Magazine Société

Julien Arthur Nkoto Akoa : « l’Approche par compétences n’est pas la mieux indiquée pour le Cameroun »

Publié le 14 juin 2021 par Tonton @supprimez

L’inspecteur de pédagogie régional analyse le nouveau système éducatif, l’Approche par compétences.

Qu’est-ce que l’Approche par compétences ? Ses spécificités ?

Différente de l’approche par objectifs qu’elle remplace progressivement dans le système scolaire camerounais, l’Apc, approche par compétences est une méthode d’apprentissage qui apparaît en Occident au début des années 90 et dont le but est de construire l’enseignement sur la base de savoir-faire que l’on évalue dans le cadre de la réalisation d’un ensemble de tâches plus ou moins complexes dans la vie quotidienne. C’est une approche qui, à la base, vise à permettre à l’apprenant de mettre à profit les savoirs acquis, de les utiliser pour résoudre des situations-problèmes rencontrées dans la « vraie vie ». En cela, l’enseignement cesse d’être une simple acquisition des savoirs pour devenir un apprentissage de la vie. L’Apc permet alors à l’apprenant (Centre de toute activité pédagogique) de s’approprier des compétences vérifiables susceptibles de constituer un appui considérable à la fois dans son parcours scolaire et dans la vie quotidienne.

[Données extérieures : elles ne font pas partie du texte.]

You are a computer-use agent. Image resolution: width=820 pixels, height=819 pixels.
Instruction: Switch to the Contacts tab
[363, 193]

Le caractère puero-centré des activités pédagogiques et de la didactique des différentes disciplines constituent une qualité essentielle dans la lutte contre l’échec scolaire.

Est-ce une bonne option pour notre système éducatif?

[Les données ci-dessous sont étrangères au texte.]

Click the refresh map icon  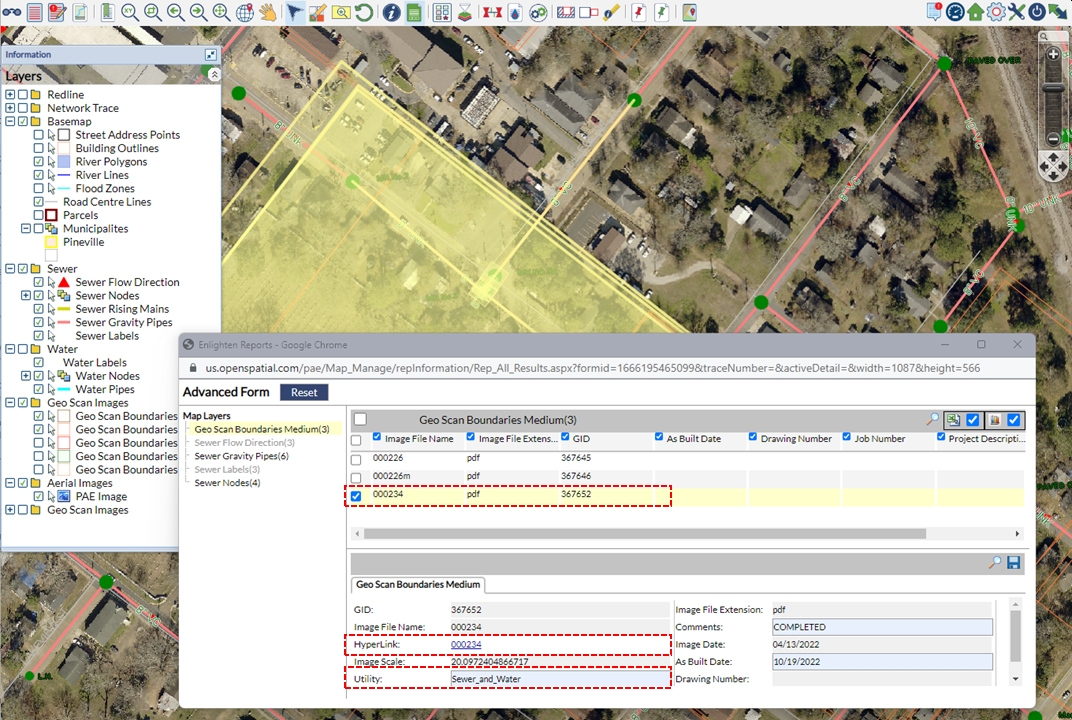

La question est très pertinente et mérite d’être posée. Avant d’oser toute réponse, je me demanderais simplement pourquoi les pays qui ont posé les bases de cette approche l’ont abandonnée peu de temps après! Puis la réponse, un point de vue purement personnel, se fondera sur la spécificité du contexte dans lequel fréquente la jeunesse camerounaise: dans des salles de classe à effectifs pléthoriques, la pauvreté des familles dont les enfants frappent majoritairement aux portes de l’école et qui sont incapables de s’offrir autre document à caractère pédagogique que le cahier et le stylo… ! Ce qui disqualifie déjà le cadre d’apprentissage; mais est-ce vraiment le problème de l’Apc, je répondrais également par la négative… en considérant, malgré les efforts louables fournis par la dynamique équipe de l’Inspection générale des Enseignements, que cette approche, qui peut paraître bonne en elle-même, ne semble pas la mieux indiquée pour notre pays comme pour plusieurs autres en Afrique et ailleurs dans le monde.

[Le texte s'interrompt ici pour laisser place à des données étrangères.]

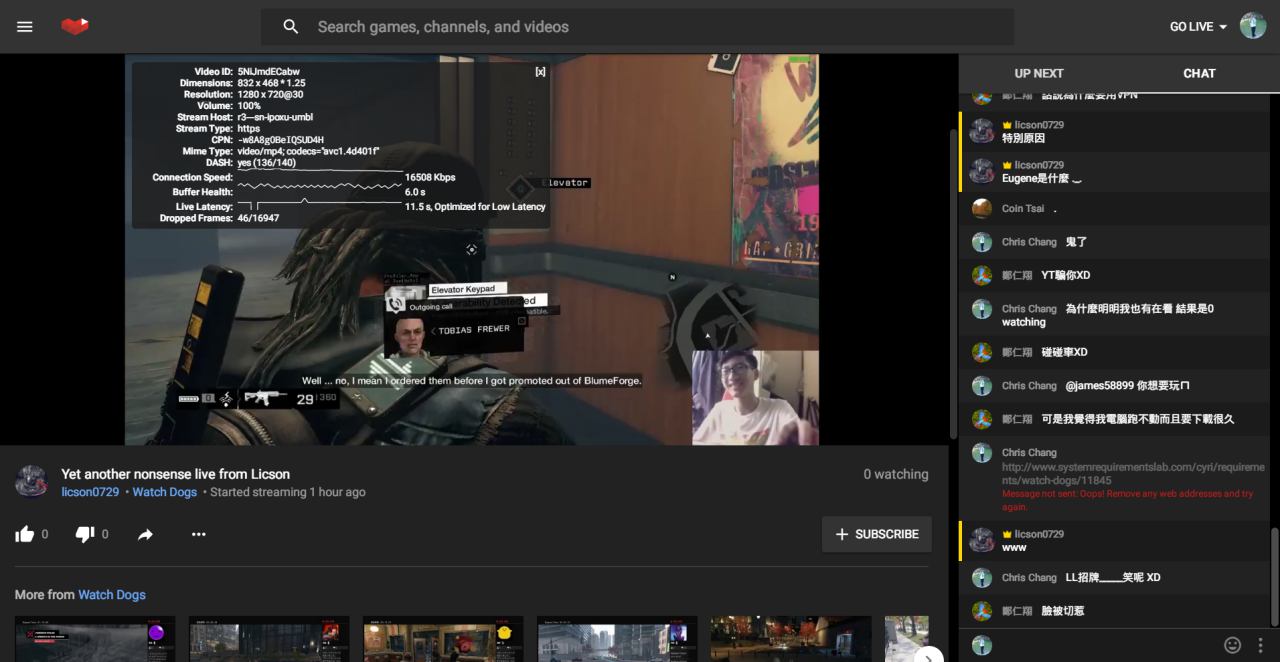
Task: Open the Watch Dogs game link under title
Action: pos(164,492)
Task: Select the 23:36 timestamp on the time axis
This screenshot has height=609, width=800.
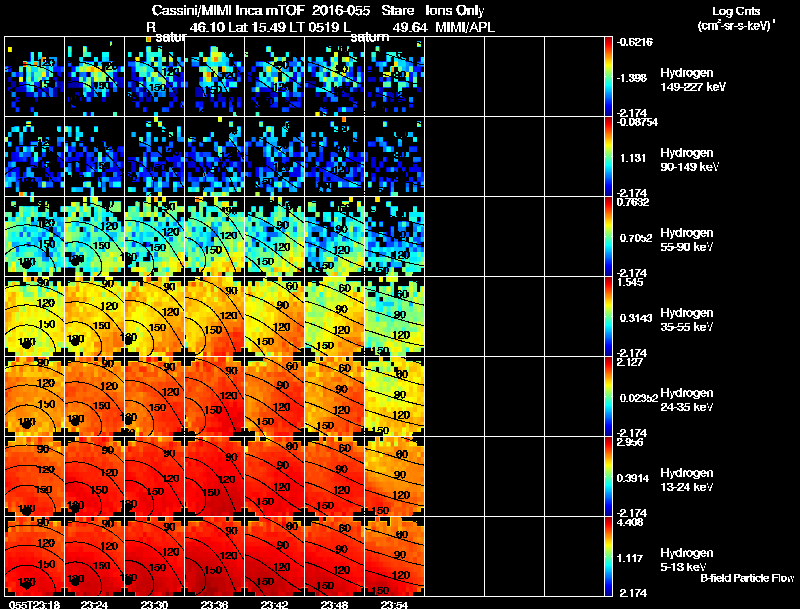Action: tap(214, 604)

Les enseignants ont-ils assimilé cet autre type de transmission des connaissances ?

Étant enseignant moi-même, il faut dire que lorsqu’on a été formé avec et pour une approche, le changement pour une autre devrait obéir à un canevas bien élaboré. La mise en place de l’Apc a certes été progressive mais les enseignants s’en sont sentis peu concernés du fait de l’organisation. Demander à ceux qui ont été formés pour l’approche par objectifs acquise durant cinq/deux ans d’appliquer l’APC au bout de deux ou trois séminaires d’un jour par semestre était un aveu d’impréparation; des séminaires qui quelquefois ne répondaient pas aux questions que se posaient les enseignants sur la question; des séminaires au cours desquels le professeur devait dépenser de son salaire pour obtenir en les faisant photocopier à ses frais des documents devant être mis à sa disposition…
Mais, il faut louer leur professionnalisme car ils ont compris qu’ils sont au service d’un employeur. Et à ce titre, ils ont arrêté de se poser des questions pour faire ce que leur demande l’employeur avec / sans moyen d’accompagnement mis à leur disposition. Pour ce qu’ils arrivent déjà à faire dans ces conditions, je tiens à les féliciter et à les encourager à poursuivre avec la même ardeur, le même engouement. Dans de meilleures conditions, ils feraient sûrement mieux.

Peut-on espérer de meilleurs résultats pour cette session ?

On ne peut justement espérer qu’un rendement meilleur terme d’une épuisante année. L’enseignant ne trouvant lui-même récompense et satisfaction que dans la réussite de ses apprenants. Lorsque les programmes ont été bien couverts et que les évaluations certificatives respectent la norme, l’enseignant applique la docimologie. Et le résultat cesse donc d’être le fruit de nos espoirs et espérances pour devenir celui qu’il doit être: fruit du travail des apprenants.

Dans votre analyse, vous dites que l’Apc n’est pas adapté pour notre système éducatif. Que suggérez-vous comme approche ?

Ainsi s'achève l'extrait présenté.